The worst part is that he doesn't look "ready to go". All my other elderly animals have made it known through their look or demeanor that they were ready to move on, but this one still has a lot of spunk left in him despite his overall frailty, so this is really eating at me. But he just lies on his bed, eyes wide open, obviously entirely mentally alert but staring at nothing, waiting for time to just pass, and doesn't want to be touched, so I know it's time.

hazelrunpack June 11th, 2010 09:28 PM

I'm so sorry, TokyoParrot! :grouphug: I know how difficult a decision you're faced with!

Please let us know how it goes today at the vet.

TokyoParrot June 13th, 2010 08:31 AM

Went to the vet last night and the dog decided he wanted to stick around a while longer. Perked up and actually walked around the vet's waiting room looking totally cute and later ate something by himself (not force-feeding), so doing well, or as well as can be hoped at this point.

He got another IV for nutrition, and IV antibiotics and painkillers. Currently he is on painkillers and high-calorie food to try to keep his weight up-- really skin and bones after not eating for so long.

We (vet & I) don't see him lasting particularly long, but if he is determined to stick around a while, I am thrilled to have him, so all is well right now.

hazelrunpack June 13th, 2010 04:45 PM

I'm glad he rallied a bit and got a bit of a reprieve. I don't have to tell you to cherish every moment with your little darling. :grouphug: He's such a lucky boy to have such a loving family!

TokyoParrot July 29th, 2010 11:47 PM

My poor Chi died last week, after a month of sticking it out. He had decided at one point in there that he [I]fully[/I] intended to stick around for another 20 years, and at one point we almost thought that he would pull it off. He ended up succumbing to renal failure.

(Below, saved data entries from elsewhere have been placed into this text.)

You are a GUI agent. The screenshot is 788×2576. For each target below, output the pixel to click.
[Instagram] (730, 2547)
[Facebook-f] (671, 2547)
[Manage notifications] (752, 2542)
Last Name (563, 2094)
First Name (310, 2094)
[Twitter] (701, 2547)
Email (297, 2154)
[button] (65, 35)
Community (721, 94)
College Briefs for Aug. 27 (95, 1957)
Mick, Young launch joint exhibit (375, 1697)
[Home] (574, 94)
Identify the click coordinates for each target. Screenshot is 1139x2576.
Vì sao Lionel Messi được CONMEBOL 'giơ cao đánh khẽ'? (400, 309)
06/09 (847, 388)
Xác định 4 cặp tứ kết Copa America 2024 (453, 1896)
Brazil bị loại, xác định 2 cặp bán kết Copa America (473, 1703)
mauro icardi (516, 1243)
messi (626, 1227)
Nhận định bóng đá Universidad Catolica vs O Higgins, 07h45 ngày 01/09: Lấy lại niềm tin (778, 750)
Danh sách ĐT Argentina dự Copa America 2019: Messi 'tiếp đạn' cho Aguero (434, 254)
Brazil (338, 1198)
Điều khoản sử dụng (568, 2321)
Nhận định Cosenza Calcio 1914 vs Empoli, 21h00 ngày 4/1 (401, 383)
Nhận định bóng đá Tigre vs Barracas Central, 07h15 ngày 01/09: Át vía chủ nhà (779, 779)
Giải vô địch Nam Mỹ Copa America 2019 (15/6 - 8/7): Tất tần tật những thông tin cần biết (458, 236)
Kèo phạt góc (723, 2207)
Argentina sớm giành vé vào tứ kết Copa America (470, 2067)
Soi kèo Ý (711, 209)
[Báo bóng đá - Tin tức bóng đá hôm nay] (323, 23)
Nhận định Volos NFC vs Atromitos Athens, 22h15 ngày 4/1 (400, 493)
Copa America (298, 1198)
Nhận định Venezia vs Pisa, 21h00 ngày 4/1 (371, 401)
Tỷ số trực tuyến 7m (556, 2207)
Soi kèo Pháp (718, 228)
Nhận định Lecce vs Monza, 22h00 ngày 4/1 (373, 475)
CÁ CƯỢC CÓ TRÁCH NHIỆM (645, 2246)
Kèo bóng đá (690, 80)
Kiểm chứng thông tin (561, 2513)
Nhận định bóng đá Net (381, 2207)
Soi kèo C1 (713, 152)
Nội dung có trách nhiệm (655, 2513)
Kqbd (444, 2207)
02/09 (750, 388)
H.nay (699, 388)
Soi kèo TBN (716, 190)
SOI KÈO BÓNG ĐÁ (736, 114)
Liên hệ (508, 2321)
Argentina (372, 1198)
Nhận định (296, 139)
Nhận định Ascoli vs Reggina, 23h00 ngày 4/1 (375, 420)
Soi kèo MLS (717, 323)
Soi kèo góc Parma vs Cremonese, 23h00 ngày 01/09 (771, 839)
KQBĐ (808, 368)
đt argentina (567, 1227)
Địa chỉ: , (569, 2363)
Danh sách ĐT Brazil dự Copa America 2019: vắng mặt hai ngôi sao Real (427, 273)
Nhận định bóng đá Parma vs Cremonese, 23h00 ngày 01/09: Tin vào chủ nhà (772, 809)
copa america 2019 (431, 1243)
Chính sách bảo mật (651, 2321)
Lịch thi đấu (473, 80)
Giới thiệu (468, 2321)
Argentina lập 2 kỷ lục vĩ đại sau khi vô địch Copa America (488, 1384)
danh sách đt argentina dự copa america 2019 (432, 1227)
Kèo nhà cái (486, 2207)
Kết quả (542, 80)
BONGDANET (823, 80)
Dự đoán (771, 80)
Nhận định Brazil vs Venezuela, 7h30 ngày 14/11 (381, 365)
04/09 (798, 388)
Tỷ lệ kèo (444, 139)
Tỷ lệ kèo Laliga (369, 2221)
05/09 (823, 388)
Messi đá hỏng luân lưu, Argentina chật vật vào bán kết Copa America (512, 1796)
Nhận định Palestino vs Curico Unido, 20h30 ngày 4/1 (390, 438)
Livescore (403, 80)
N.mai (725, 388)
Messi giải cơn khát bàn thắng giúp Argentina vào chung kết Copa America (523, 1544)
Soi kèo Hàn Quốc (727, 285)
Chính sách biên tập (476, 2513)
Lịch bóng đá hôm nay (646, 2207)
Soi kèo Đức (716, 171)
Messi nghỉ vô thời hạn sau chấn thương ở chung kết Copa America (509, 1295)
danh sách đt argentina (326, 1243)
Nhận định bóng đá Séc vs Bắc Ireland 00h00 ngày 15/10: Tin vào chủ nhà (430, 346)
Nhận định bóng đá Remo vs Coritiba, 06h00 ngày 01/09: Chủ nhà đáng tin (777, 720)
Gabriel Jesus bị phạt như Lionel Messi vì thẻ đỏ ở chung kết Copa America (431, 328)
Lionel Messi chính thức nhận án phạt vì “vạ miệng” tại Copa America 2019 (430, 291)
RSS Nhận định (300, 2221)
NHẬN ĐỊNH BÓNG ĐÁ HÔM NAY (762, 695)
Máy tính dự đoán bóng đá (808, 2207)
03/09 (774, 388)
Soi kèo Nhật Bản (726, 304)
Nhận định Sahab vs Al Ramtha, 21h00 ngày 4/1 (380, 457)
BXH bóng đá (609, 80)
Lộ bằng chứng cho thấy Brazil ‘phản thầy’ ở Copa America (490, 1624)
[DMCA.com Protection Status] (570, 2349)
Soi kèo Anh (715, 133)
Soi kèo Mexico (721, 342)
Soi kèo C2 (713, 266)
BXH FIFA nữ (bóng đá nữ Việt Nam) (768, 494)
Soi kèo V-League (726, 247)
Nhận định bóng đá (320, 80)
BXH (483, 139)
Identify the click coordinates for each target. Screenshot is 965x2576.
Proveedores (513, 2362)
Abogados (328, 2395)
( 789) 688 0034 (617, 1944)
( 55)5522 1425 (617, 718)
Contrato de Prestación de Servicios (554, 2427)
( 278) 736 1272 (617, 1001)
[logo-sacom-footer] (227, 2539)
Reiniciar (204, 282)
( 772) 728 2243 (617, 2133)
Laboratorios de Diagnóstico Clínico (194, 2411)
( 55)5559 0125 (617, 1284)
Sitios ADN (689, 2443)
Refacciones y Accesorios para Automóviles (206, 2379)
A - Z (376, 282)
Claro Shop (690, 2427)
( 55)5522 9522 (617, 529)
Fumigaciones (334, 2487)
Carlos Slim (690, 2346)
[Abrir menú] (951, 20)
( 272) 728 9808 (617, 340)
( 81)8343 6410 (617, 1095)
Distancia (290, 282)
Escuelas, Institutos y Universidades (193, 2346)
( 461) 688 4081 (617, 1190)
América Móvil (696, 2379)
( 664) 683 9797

His jawbone pretty much dissolved on both sides of his face, so he ended up having gaping holes on both sides of the top jaw that led right into his nasal cavity. They say that the state of your teeth indicates your the state of your overall health and I really felt that to be true in this case. Just as this was happening, everything started to fall apart-- heart, liver, kidneys, you name it, it was failing. The vet ultimately said it was just a question of what would kill him first, and then three days later, he was dead. :( For the final month we had him on IV antibiotics, subcutaneous nutrition, and pain killers.

I had originally thought that I would have him put to sleep when the problems first became clearly painful, but the dog was very adamant that he was NOT ready to go. Even on the night we finally put him to sleep, after a day of tics that turned into spasms and then full-body convulsions, he was NOT ready to go, and instead was entirely ticked off that any of this was happening to him.

This was the first pet I've had that didn't "look" or act ready to go, so it was a hard decision, but a necessary one. He died getting a head massage, his favorite thing in the world, and the death itself was clearly not painful and an obvious act of mercy.

I got him from a dog rescue group a year ago as a dog nobody wanted because he had all sorts of health issues even then, but he lived a full 15 months, way longer than anyone had expected.

He died very intensely loved and wanted and very much appreciated as a truly amazing addition to the family.

I hope that when I meet death I go out the same way, sliding into home plate....

Thanks, everybody, for your support.

hazelrunpack July 30th, 2010 12:04 AM

:grouphug: I'm so sorry, TokyoParrot! What a lucky boy he was to have come to you, though! He couldn't have been more loved.